How to create compelling videogame characters, by Far Cry 3’s lead writer

"How the world reacts to your character tells you who you are," says Jeffrey Yolahem.

By Helen Lewis

The latest contender in the crowded autumn/winter release schedule is Far Cry 3, an open-world FPS from Ubisoft, which comes out next week. I played Far Cry 2 back in 2008, and it was notable as a sequel which discarded much of its heritage and tried to do something new. Far Cry 3 isn’t that beholden to its predecessors, either, and one of the key messages from the developers was that they wanted this to be a game which was self-aware. 

The Guardian‘s preview described it this way:

Quite why Jason [the protagonist] is suddenly so good at killing people is often questioned, and the unspoken answer to that question is that he’s the lead character in an action game. Before the player arrived and took control, he wasn’t, and as he meets his friends after he’s come under new management (as it were) they note the change, and they’re a little disturbed. Jason isn’t behaving normally at all. Jason is a violent protagonist because you’ve made him into one, and the game isn’t shy about telling you that.

◆ **Data supplied**:
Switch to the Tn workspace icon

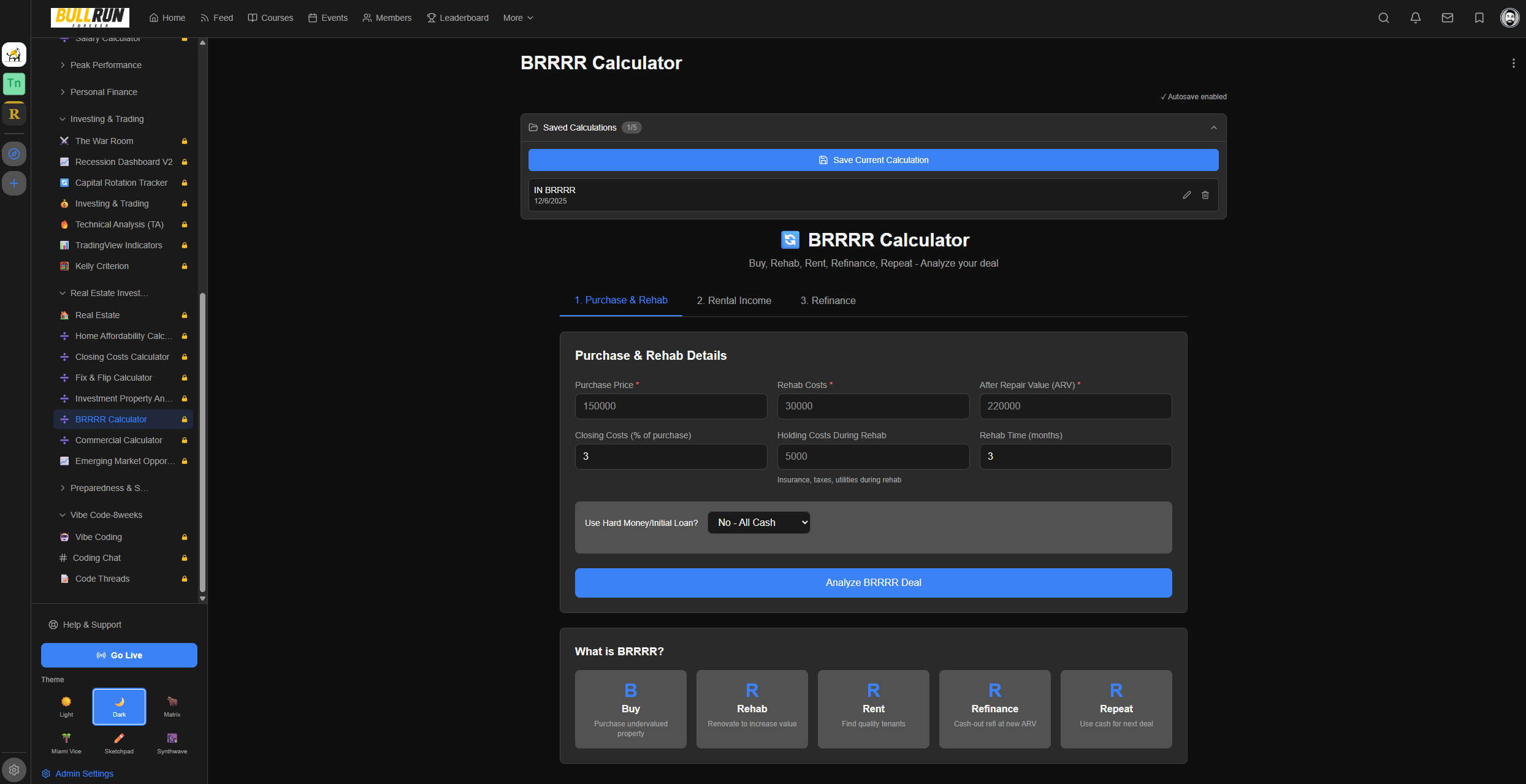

==

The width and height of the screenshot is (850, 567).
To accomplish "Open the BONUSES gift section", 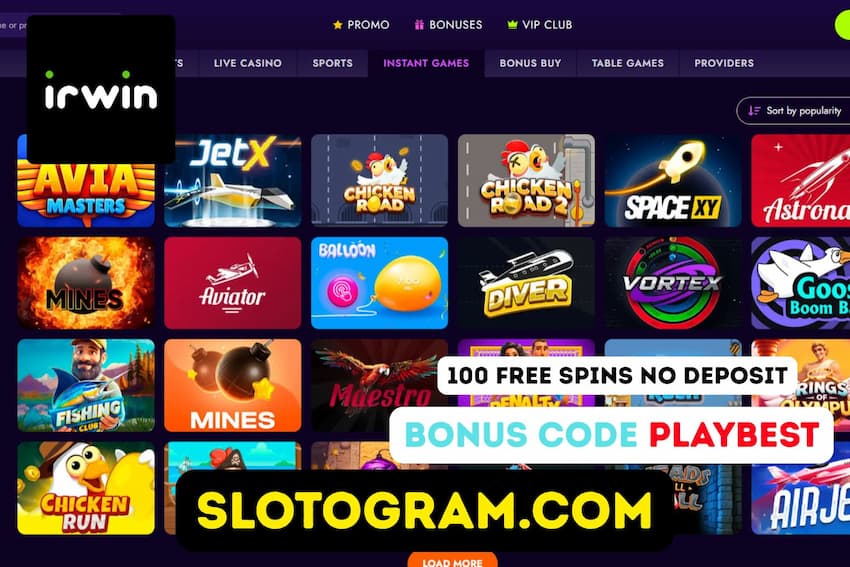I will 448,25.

--

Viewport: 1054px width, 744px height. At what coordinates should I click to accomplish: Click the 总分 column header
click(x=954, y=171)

◆ **What this exercise asks**:
1) In the Far Cry 3 article, which company makes the game?
2) Keep writing the Far Cry 3 article, starting right after its last sentence.
The entries aren't needed for anything here.

◆ **Answers to the tasks**:
1) Ubisoft

2)
Jason is given a flamethrower by a man who claims to be from the CIA but might just be a conspiracy nut with a lot of professional-looking equipment in his basement. He’s told to go and burn down drug plantations to attract the attention of bigger, more important warlords to the island, so he does. As well as burning crops, the flamethrower burns people – groups of soldiers that might have posed a problem beforehand are now easy pickings, as Jason leaps out from cover and immolates whole squads of them.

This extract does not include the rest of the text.